Accueil  > Années 1950  > N°644 Octobre 1950  > Page 635 Tous droits réservés

Un arbre populaire du vieux Paris

L'orme de Saint-Gervais

Notre capitale possédait autrefois un certain nombre d'arbres devenus populaires et qui sont parfois cités dans les vieux documents, tel l'orme de Notre-Dame-des-Champs qui figure, au XVIe siècle, dans des actes de notaires ; mais le plus célèbre est, sans aucun doute, celui de la place Saint-Gervais.

Le dit des rues de Paris, de Guillot, vers 1310, mentionne : « Saint-Gervais et puis l'ourmetiau », preuve de son existence dès cette époque. On connaît également un acte daté de 1443 enjoignant à des possesseurs de terres et de vignes de venir acquitter le cens sous l'orme de Saint-Gervais. Ce texte est confirmé par une sentence du Châtelet du 21 janvier 1446 « qui maintient les Dames religieuses de Longchamps (au bois de Boulogne) dans le droit de prendre une maison et dépendances sises à Paris, devant l'orme de Saint-Gervais, qui appartint aux hoirs (héritiers) Jean le Vacher et donne par derrière sur la rue de Longpont ». La justice se rendait donc sous les branches de cet ulmacé, ce qui a peut-être donné lieu au proverbe : attendez-moi sous l'orme.

Son nom passa vite dans la langue et les moeurs.
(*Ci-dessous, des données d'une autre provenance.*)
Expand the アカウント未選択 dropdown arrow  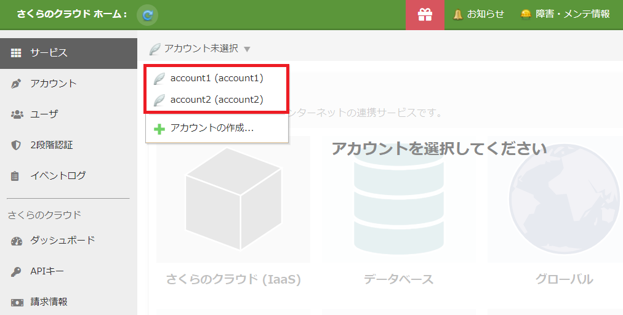click(x=247, y=49)
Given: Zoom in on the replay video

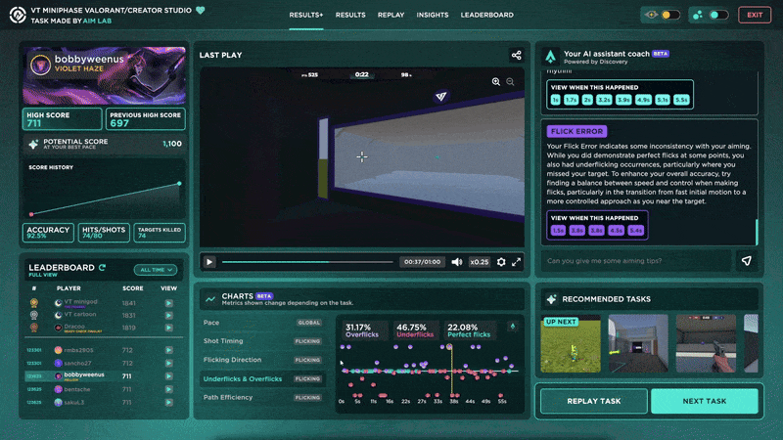Looking at the screenshot, I should click(496, 82).
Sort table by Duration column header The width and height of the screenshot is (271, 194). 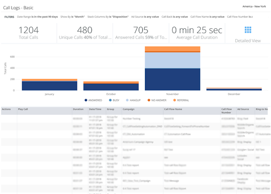78,109
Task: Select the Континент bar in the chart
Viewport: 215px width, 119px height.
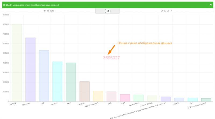Action: 30,70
Il prit rapidement place à côté de la Samaritaine, du Jeûneur de Notre-Dame et autres monuments familiers aux bons badauds parisiens.

Au XVIIIe siècle, la paroisse l'entretient et donne, en 1759, une somme de trois livres au jardinier Giot pour « avoir taillé et échenillé l'arbre appelé Saint-Gervais ». La fabrique le fait sculpter sur les miséricordes des stalles et peindre sur un manuscrit. Il est aussi représenté sur les images de dévotion de ce temps. Il était alors entouré d'une sorte de margelle de puits.

Quand la paroisse, en 1737, fit édifier sur le monceau Saint-Gervais la suite des maisons qui existent encore de nos jours, du moins en partie, elle entendit que l'orme servît de motif central aux balcons en fer forgé de toutes les fenêtres du premier étage ; on peut en voir aujourd'hui au 17 de la rue des Barres, au 14 de la place Baudoyer, etc.

Mais, vers la fin du XVIIIe siècle, certains critiques demandèrent la mise à mort de cet arbre légendaire. Le 20 novembre 1780, le mémorialiste Bachaumont écrit sur ses tablettes : « L'orme de Saint-Gervais, ou lettre d'un domicilié de la rue du Monceau-Saint-Gervais, à MM. les curés, marguilliers principaux habitants de cette paroisse et à M. le lieutenant général de la police. L'objet de cette facétie, datée de Paris le 20 mai et qui ne paraît que depuis peu, est de faire abattre un arbre antique situé au carrefour Saint-Gervais et masquant le portail de cette église, morceau d'architecture renommé. L'amateur, que son zèle excite, lance par occasion divers brocards qui rendent piquant son pamphlet, n'ayant au surplus que dix pages. » Cette brochure, œuvre d'un certain Paul Hardy, est assez curieuse.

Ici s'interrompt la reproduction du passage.